- [ASSIGNED TASK 1]
Name each author of the research paper described in the article on LLMMaps.
- [ASSIGNED TASK 2]
Write a continuation of the article on LLMMaps, picking up after its final sentence.

- [TEXT BLOCK]
Stratified Evaluation Offers Deeper Insights into LLM Performance and Guides Model Improvement
A recent research paper by Patrik Puchert, Poonam Poonam, Christian van Onzenoodt, and Timo Ropinski introduces LLMMaps, a novel visualization technique designed to evaluate the performance of Large Language Models (LLMs) in relation to question and answer (Q&A) datasets. LLMMaps aims to support a stratified evaluation, providing detailed insights into an LLM’s knowledge capabilities in different subfields and revealing areas where hallucinations are more likely to occur.
Traditionally, LLM performance evaluations report a single accuracy number for an entire knowledge field. This method, however, lacks transparency and does not effectively guide model improvement. LLMMaps addresses this issue by transforming Q&A datasets and LLM responses into an internal knowledge structure, offering a more granular view of model performance.

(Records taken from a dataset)
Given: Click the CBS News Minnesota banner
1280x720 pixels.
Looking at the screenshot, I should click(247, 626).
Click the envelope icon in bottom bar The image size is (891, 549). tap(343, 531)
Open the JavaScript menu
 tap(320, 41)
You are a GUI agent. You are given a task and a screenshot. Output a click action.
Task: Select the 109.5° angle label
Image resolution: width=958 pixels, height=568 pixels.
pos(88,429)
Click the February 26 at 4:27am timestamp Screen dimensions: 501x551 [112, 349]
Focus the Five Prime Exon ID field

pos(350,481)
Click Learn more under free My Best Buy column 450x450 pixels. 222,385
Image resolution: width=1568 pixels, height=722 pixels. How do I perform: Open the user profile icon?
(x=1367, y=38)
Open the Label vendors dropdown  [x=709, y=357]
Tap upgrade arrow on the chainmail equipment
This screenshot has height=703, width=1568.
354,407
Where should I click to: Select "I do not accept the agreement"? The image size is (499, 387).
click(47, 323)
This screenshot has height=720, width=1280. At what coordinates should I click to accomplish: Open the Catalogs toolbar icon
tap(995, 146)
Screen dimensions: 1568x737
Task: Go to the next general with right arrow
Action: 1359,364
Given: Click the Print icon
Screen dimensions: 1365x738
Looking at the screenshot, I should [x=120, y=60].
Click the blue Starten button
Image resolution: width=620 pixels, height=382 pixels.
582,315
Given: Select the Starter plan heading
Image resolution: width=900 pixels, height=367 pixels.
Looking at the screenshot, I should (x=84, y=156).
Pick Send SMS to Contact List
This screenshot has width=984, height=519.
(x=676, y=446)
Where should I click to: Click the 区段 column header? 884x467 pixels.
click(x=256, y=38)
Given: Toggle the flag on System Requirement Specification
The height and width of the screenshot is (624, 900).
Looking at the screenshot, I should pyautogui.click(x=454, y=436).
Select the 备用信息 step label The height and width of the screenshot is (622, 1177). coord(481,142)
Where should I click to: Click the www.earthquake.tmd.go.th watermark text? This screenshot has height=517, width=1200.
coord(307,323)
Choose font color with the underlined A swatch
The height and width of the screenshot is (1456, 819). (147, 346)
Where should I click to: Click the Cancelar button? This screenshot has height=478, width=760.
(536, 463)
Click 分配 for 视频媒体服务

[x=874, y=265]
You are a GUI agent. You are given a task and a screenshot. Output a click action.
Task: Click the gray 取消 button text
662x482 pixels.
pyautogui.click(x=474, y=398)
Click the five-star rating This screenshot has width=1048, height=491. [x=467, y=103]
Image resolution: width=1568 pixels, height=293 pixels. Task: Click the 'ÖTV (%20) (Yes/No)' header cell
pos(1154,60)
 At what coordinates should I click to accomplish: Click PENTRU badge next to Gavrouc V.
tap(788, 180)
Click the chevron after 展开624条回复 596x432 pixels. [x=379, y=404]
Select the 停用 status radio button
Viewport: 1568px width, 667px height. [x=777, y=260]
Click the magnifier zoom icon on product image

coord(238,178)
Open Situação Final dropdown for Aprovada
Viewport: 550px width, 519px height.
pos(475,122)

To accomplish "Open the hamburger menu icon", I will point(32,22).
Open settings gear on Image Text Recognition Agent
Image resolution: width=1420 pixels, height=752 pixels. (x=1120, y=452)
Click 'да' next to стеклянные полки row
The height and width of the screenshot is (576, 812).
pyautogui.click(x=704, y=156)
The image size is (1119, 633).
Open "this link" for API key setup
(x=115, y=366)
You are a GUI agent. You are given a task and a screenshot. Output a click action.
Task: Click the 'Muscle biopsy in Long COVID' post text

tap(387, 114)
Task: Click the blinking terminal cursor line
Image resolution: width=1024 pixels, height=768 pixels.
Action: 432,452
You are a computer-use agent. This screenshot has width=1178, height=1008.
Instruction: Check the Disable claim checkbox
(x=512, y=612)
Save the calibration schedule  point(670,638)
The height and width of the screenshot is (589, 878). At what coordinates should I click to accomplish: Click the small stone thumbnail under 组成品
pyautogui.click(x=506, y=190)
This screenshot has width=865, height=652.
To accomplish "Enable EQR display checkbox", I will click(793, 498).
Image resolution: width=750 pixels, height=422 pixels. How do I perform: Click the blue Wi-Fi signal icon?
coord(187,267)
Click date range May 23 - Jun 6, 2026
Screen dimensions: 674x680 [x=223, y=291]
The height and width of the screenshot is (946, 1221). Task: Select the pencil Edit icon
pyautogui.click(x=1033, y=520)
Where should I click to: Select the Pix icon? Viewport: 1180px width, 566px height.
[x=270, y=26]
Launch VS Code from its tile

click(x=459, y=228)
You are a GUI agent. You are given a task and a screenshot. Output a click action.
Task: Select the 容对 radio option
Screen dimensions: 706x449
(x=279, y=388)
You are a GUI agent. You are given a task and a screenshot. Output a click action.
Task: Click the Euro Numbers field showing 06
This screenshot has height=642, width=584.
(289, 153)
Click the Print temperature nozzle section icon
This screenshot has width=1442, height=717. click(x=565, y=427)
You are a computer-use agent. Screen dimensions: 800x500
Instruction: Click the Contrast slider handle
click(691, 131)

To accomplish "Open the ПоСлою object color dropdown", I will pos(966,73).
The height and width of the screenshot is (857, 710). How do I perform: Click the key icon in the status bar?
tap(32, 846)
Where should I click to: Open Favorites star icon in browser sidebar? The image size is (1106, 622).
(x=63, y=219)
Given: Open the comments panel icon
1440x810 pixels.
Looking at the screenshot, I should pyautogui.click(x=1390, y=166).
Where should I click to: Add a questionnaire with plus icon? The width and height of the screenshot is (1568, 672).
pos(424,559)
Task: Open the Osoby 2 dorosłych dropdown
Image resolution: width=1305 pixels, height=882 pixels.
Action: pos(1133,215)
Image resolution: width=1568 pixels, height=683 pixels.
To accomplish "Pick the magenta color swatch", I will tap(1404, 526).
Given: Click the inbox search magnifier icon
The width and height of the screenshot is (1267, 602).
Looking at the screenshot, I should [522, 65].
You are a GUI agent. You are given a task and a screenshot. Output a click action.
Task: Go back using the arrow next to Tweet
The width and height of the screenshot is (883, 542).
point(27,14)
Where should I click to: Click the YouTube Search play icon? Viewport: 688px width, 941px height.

- [ANSWER SECTION 1]
Patrik Puchert, Poonam Poonam, Christian van Onzenoodt, Timo Ropinski

- [ANSWER SECTION 2]
LLMMaps also features an extension for comparative visualization, allowing users to conduct detailed comparisons of multiple LLMs. The researchers used LLMMaps to analyze state-of-the-art models, including BLOOM, GPT-2, GPT-3, ChatGPT, and LLaMa-13B, and conducted two qualitative user evaluations.
One example provided in the paper shows LLMMaps being used to evaluate ChatGPT’s knowledge capability on PubMedQA, a Q&A dataset containing 997 biomedical research questions. The visualization depicts performance per subfield, including accuracy, the number of questions per subfield, average difficulty level, response time, and hallucination score. The performance is also stratified according to Bloom’s learning dimension hierarchy.
By providing a more comprehensive evaluation method, LLMMaps has the potential to significantly impact the development and improvement of LLMs. The source code and data for generating LLMMaps will be made available on GitHub for use in scientific publications and other applications.